Care to Spread Some Empathy?

Em・pa・thy (n) -
  1. the imaginative projection of a subjective state into an object so that the object appears to be infused with it.
  2. the action of understanding, being aware of, being sensitive to, and vicariously experiencing the feelings, thoughts, and experience of another of either the past or present without having the feelings, thoughts, and experience fully communicated in an objectively explicit manner; also : the capacity for this.
Empathy is colloquially thought of as the ability to see from another's point of view, to understand what it is they are feeling. Empathy is the great equalizer of mankind. Or, at least, it should be. 

Empathy, however, is something I think we are on the verge of losing as a whole. 

How often do we see the leaders of this country's government, of our various religions, of our various group of choice point a finger or cast judgment on another group? It is a severe lack of empathy that causes this judgment, and it has been tearing not just our overall country, but our communities and social groups apart. 

Recently, I had the extreme displeasure to hear someone deride one group of people for their perceived reaction to a tragedy. The reaction of group B was compared with person A's reaction, which was, of course, a better reaction. When I hear people attempting to weigh out tragedy and one's reaction to tragedy, further deciding whether it is acceptable to react in one way or another due to said tragedy, I am disgusted. That's like asking, "What's worse: racism or homophobia?"

Is it better to be robbed and beaten or be bullied at school your entire life?

Is it better to avenge an injustice or turn the other cheek?

It is not our place to compare suffering and decide which is worse, because pain is pain, whether you believe it to be or not. 

When I was very young, my paternal great-grandfather gave me a contraption that held marbles. It was basically a jar attached to a wooden gumball machine-type base. You pulled the little handle out, and your marbles came out one by one. After he died, that jar was placed on my bookshelf in a place of honor. One night my parents had hired a babysitter to watch me - remember I was maybe 8 or 9 - and she knocked over the jar by accident. I was inconsolable. I cried for hours, the kind of crying that comes from a deep, guttural place, turning your face purple and pulsing out the veins on your temples. 

Looking back, I'm not sure why I had gotten so terribly upset. I didn't know the man very well, except for a few very nice things he'd done for me that I still remember. But something about the way in which the babysitter just could not understand why I was upset and why she needed to understand she had done something wrong, which she didn't.
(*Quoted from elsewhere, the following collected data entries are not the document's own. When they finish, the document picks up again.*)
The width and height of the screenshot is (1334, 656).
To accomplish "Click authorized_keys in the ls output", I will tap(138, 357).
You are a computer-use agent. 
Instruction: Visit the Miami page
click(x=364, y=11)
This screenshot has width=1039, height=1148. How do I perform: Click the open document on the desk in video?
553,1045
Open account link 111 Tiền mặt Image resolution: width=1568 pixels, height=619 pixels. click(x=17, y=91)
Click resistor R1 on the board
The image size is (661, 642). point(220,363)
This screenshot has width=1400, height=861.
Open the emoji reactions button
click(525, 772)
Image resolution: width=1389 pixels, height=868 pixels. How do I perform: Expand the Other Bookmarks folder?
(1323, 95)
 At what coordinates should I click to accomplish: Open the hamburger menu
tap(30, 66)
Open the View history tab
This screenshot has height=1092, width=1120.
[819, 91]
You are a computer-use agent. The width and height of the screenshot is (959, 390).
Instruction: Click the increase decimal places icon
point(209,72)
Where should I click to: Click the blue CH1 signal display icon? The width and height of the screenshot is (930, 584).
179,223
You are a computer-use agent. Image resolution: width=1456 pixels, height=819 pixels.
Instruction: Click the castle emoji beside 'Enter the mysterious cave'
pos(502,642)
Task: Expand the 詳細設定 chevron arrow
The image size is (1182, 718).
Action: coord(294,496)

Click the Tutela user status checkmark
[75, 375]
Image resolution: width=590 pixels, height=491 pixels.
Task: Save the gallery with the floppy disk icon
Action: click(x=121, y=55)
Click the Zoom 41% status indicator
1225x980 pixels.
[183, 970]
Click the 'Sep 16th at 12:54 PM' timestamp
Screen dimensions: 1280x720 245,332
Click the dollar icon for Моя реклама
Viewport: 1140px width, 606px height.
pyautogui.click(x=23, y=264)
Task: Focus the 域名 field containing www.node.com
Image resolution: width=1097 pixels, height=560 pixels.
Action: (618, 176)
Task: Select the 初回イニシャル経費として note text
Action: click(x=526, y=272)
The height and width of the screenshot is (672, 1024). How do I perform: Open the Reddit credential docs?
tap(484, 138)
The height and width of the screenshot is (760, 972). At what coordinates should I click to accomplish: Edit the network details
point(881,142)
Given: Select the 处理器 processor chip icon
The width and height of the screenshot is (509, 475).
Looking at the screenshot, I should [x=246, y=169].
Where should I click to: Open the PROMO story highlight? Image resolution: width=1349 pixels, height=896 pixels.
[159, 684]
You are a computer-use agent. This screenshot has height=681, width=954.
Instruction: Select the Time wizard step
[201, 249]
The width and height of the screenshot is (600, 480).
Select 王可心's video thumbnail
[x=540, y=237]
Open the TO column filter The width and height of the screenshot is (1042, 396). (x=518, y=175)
She thought she'd broken a glass jar that held marbles, and that it would all be ok if she could clean it up and stick the marbles in another container. 

It's never about the marbles, though, is it?

There was an emotion there that had been tied up in the giving of the gift, and of the loss of a loved one, and of wanting to keep that object whole... 

If two houses are destroyed, one by fire and the other by flood, one loss is no greater than the other. The owner of the burned house cannot look at the owner of the flooded house and say, "You're complaining too much. At least your house is still standing. Mine has burned to the ground." There is no comparison in tragedy. 

I'm not saying one should not attempt to move on with their lives, to heal and to better. But, the healing and the betterment cannot be on your scale or timeframe, especially if you have nothing to do with the situation. Have you never had someone close to you murdered? Well, can you relate by keying in on a time you have felt a profound sense of loss? You may not have experienced the inability to find a suitable job for months or years, but you have probably had your own bouts of bad luck. 

Some of the most powerful magic you can do is to let someone else know that they are not alone. That what they are feeling is not wrong, and that you will support them. Spread some empathy around, and next time, dear Rioter, that someone is complaining a little too loudly for you about their own tragedy, try and find a human connection with them.

In case you're wondering, I never did replace the broken glass jar.

Love and Lyte,

Fire Lyte


  1. So important. The world is becoming a very harsh place. We're not respecting each other's religions, experiences, stories. I doubt if we ever did, but maybe it's time to start. A colleague yesterday was telling me about a philosopher who believes in an ethic of diversity - that we will only ever have a chance of creating a better world if we actively celebrate difference. I like that, and I think it works even more for respecting difference in tragedy than it does about celebrating diversity in the good things.

  2. I loved this post because of several points you made but this one was most important: it's not about one-upmanship. It's not the 'me,me,me' opera. I hate it when someone has to trump someonelse's misery with a miserable story of their own woe. Maybe they're just trying to relate, but it comes off feeling like your pain is being invalidated. Saying you understand is so much more valuable than comparing events. Thank You!

  3. This post is lovely. It's a great reminder to remember others and think outside yourself. It's so easy, especially when you're drowning under work or problems, to forget that people go through tough luck and experiences as well and that often times we can't tell how those events affect them.

    Also the tying empathy into religion, politics, or any other group really is great. Many politicians and religious leaders often try to paint people of other beleifs as the enemies who come in the night and do horrible things, when most of the time it's a complete fallacy. (Sadly it's in almost all beleif systems, including Paganism)
    Anyway, Thanks for the lovely post.